Y así como lo dijo lo hizo. Y no es que no disfrute de la compañía de tan entrañables amigas, sino que a él, lo que le gusta es negrearse solito. Llegar a su negocio el primero y salir el último, vivir apachurrado entre sus clientes que pagan mal y tarde, y sus proveedores que le cobran por adelantado. Sufrir con las dificultades de los camiones de reparto que además de frecuentes asaltos a mano armada, ahora a falta de calles y avenidas, como ratas atrapadas tienen que buscar atajos y alcantarillas para entregar la mercancía.

Y es que mi Querubín es un niño muy antiguo, quien formado en las duras de la escasez y el esfuerzo de unos padres emigrantes; nada sabe de las maduras y no comparte conmigo el discreto encanto de pensar en las musarañas.

Sus ojos claros y apacibles como agüitas, su piel blanquísima, sin un pelo de tonto y ni siquiera de listo, con la cabeza desnuda gratinándose al fuego lento del sol azteca; mi Querubín, entre más trabaja más se endeuda; pero sin perder la serenidad afirma -mañana todo va a estar bien- y con su aire impasible, más que un comerciante endeudado parece un turista rico jugando en un campo de golf.

-¡Váyanse y pásenla bien, pero procuren no hablar de política porque el viaje puede convertirse en una pesadilla.

¡No se hable más!

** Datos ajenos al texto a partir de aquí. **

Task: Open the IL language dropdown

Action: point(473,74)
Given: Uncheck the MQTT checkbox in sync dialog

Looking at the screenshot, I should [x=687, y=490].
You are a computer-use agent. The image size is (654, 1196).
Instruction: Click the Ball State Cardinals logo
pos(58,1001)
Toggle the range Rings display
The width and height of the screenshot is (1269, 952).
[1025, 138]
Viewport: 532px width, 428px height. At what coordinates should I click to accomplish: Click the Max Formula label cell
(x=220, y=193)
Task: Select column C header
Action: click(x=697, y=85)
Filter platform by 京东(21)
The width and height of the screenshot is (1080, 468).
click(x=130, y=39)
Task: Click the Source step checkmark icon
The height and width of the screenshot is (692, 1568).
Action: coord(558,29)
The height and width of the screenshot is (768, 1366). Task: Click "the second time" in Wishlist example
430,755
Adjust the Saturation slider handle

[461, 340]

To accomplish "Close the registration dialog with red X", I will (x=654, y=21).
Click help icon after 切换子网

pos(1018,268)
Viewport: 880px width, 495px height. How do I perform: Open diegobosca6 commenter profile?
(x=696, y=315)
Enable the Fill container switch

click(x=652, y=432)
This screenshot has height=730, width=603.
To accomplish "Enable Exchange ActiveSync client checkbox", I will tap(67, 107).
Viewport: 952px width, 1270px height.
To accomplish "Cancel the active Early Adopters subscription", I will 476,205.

Dijeron mis amigotas y nos venimos a Acapulco donde entre chapuzones y medicamentos, andamos tropezándonos con los recuerdos.

Pero si fue ayer apenas, cuando llenas de culpa por abandonar a los chiquillos al descuido de sus padres, nos las arreglábamos para darnos una escapadita.

Tres o cuatro días a casa de alguna amiga, sólo para liberarnos un poco, sólo para hablar de nuestras cosas, sólo para sentir que éramos algo más que madres y esposas; aunque no estaba claro en qué consistía ese algo más.

Sólo unos días para recuperar nuestra infancia sepultada entre pañales y biberones. -¡Ya sé! juguemos a las estatuas de marfil- proponía yo entre un tequila y otro.

-¡No por favor! Si nos ven, los vecinos van a pensar que estamos locas- protestaba la anfitriona.

Fumar y beber como soldados rasos era socialmente correcto. Jugar como niñas era cosa de locas. Salir a medianoche instaurando la minifalda, mecernos al ritmo del ?Twist? y pasar la noche en el ?Tequila a Go-Go? bailando como enajenadas ?Rock, Rock, Rock; del angelito...? entre una vibrante concurrencia que estaba apenas legitimando el derecho de hacer desfiguros en público; eso si que estaba bien. ?Popotitos no es un primor, pero baila que da pavor...? era la reivindicación de las pierniflacas que treinta años después serían el paradigma de las anoréxicas Barbies.

Y ?Nosotros, que nos quisimos tanto, que del amor hicimos un sol maravilloso, romance tan divino...? acompañaba al ritmo de ?Cha cha chá? nuestros recuerdos prohibidos.

-¿Por qué no? ¿A ver, por qué no?- aleccionaba Boruca, y los romances se nos venían encima. Pero ni modo que sí, si una era decente y -¿qué te pasa niño, qué no ves que soy casada? -decíamos enseñando la argolla en el dedo. -¿Qué te pasa a ti chava? si nomás te estoy invitando una copa no te estoy pidiendo la mano-.

Y después de la disco, un piscolabis en la Vaca Negra, y regresar a pagar el viaje con muchas culpas. Pero... ¿y lo bailado quién nos lo quita? Por aquellos dorados años, López Portillo administraba nuestra riqueza sin que nadie se atreviera a objetar sus delirios ni los de ?la onceava musa? que se imaginaba ser su hermana Margarita, ni los de Doña Carmen, sólo superados por los de Doña Martha, ni los de Rosa Luz que aguantábamos enojados pero calladitos.

Han pasado muchos años y cada una de nosotras ha pagado con altas dosis de sufrimiento su libertad interior, su derecho al trabajo remunerado y a ser feliz aún sin el permiso de curas ni de jueces.

Finalmente, con Fox llegó la democracia -no es que él la haya inventado, es sólo que llegó en el momento en que la esperábamos y no hubo sorpresa alguna cuando por fin empezamos a ejercitarla. Pero como ya sabemos, nada es para siempre, y de momento, sin discoteca ni rock ni democracia, ante una situación inédita y amenazante, sólo nos queda la Virgencita de Guadalupe, las flores de Bach, la meditación y una buena dosis de ansiolíticos que nos ayuden a enfrentar el profundo bache existencial que tenemos por delante.